Ultime séducteur, il enchaîne les conquêtes. On peut facilement imaginer que si Dom Juan avait existé en 2017, il aurait probablement utilisé l'application de rencontre Tinder.
D’ailleurs, dans une campagne publicitaire ingénieuse et drôle, le Théâtre français de Toronto ne se gêne pas pour faire ce parallèle.
« Notre recherche de l’amour aujourd’hui est vide de sens », dit l’actrice Line Blais, qui incarne le personnage de Done Elvire, la première femme de Dom Juan, qu’il quitte peu de temps après l’avoir épousée.
On cherche l'amour, mais en même temps on n’a pas les moyens pour que ça puisse croître. On ne se donne pas la peine de vraiment explorer et de vraiment tomber en amour. C’est ça qui se passe avec Dom Juan. C’est coup de foudre après coup de foudre.

Pierre Simpson, Marcelo Arroyo dans « Dom Juan » de Molière
Photo : Marc LeMyre
Pierre Simpson, qui joue le rôle de Dom Juan, a commencé à apprendre le texte au moment de la Marche des femmes à Washington et à Toronto, notamment.
Dom Juan dénonce l’hypocrisie et le pouvoir. C’est sur qu’il s’en sert à ses fins, mais on sent que Molière dit au public : si Dom Juan existe, c’est à cause de la société. On voit ça aujourd’hui aussi. On met en valeur des gens dégueulasses et ça donne le goût aux autres d’être dégueulasses.
Les femmes ne sont pas toutes victimes
Les personnages féminins du spectacle ne sont en revanche pas tous des victimes. Joël Beddows a notamment décidé de changer un personnage masculin en personnage féminin.
« Les femmes, dans la pièce, ont des rôles plus traditionnels : des paysannes, une religieuse défroquée, par exemple. Des figures tragiques. Mais, il manquait une classe sociale : la bourgeoisie. »

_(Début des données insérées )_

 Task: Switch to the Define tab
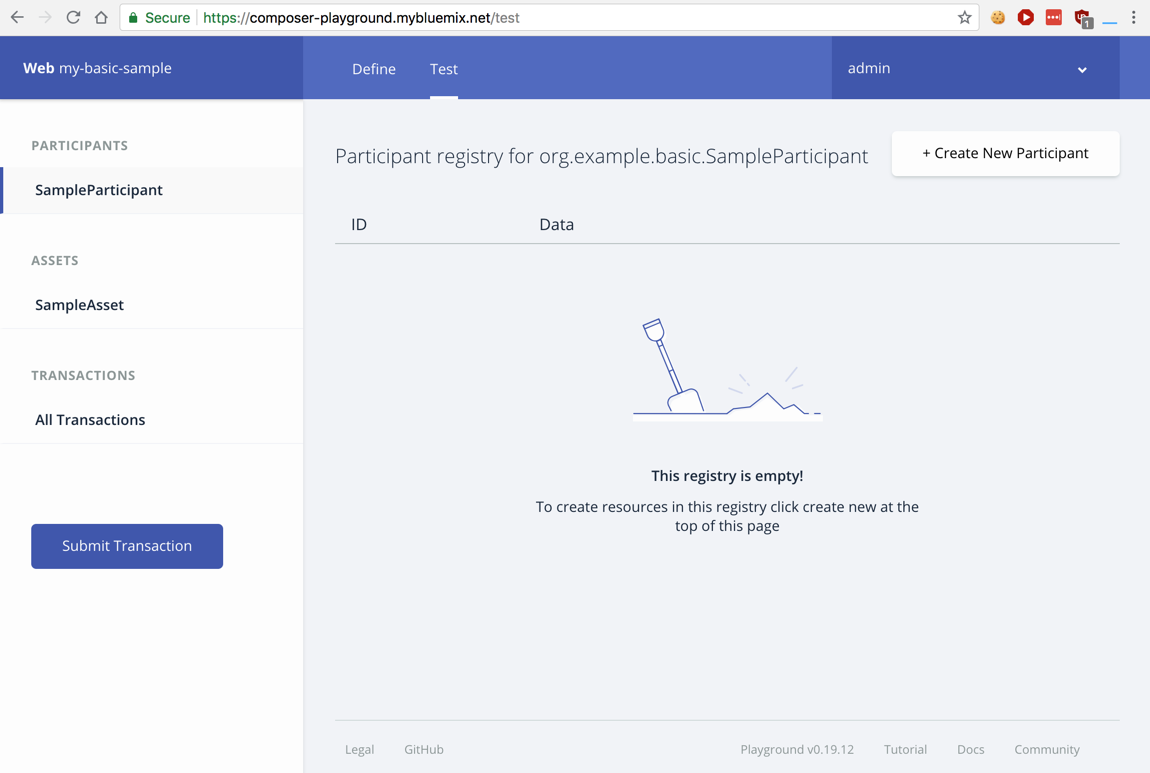click(373, 69)
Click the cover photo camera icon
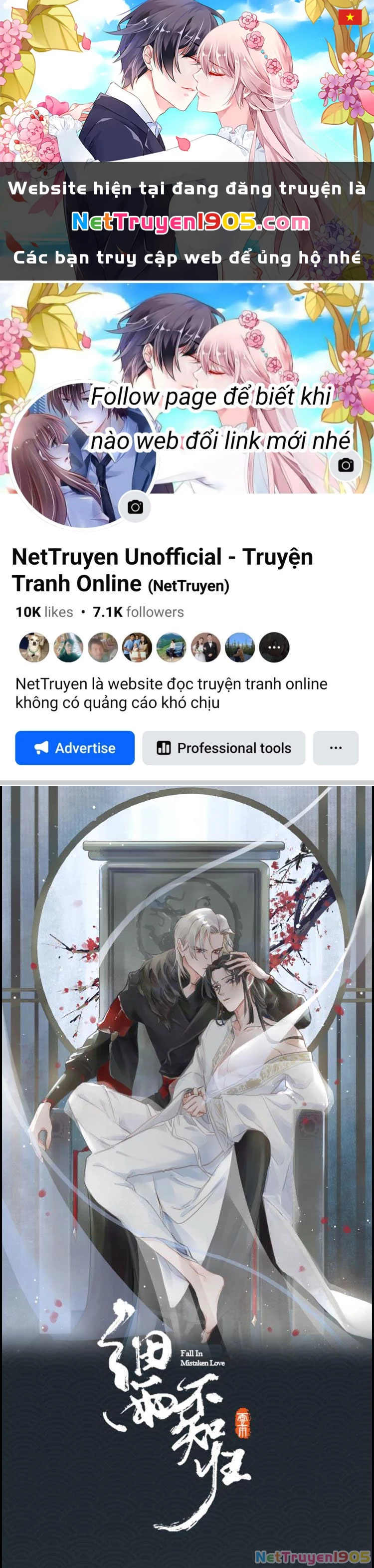This screenshot has height=1568, width=374. 346,465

Lina Blais, Marcelo Arroyo, Pierre Simpson, Sophie Goulet dans Dom Juan
Photo : Marc LeMyre
M. Dimanche devient alors Mme Dimanche, une créancière, une femme de pouvoir que Dom Juan ne parvient pas à séduire aussi facilement.
« Je voulais montrer que Dom Juan parvient à séduire, mais pas toujours par le sexe », dit le metteur en scène.
« Je trouve ça fantastique, dit Sophie Goulet, qui incarne Mme Dimanche. Pour les comédiennes, il y a tellement peu de rôles féminins dans le théâtre classique. Ça nous permet de voir le personnage d’un autre angle parce que souvent les personnages féminins sont ancrés dans des codes que l'on connaît. »
Un défi de taille
Dom Juan est un défi de taille pour la distribution, notamment parce qu’il y a 13 personnages qui sont joués par 6 comédiens.
Comme c’est une pièce baroque, il y a plusieurs ruptures de style. On passe de la comédie au drame et de la farce à la pastorale.

Nicolas Van Burek, Marcelo Arroyo, Lina Blais, Pierre Simpson, Sophie Goulet, Christian Laurin dans Dom Juan de Molière
Photo : Marc LeMyre
Le défi pour moi était de créer un personnage qui se tient, malgré le changement de ton.
Il y a aussi par moments un accent régional de la France, un français plus croquant qui fait penser au joual et qu’il faut maîtriser.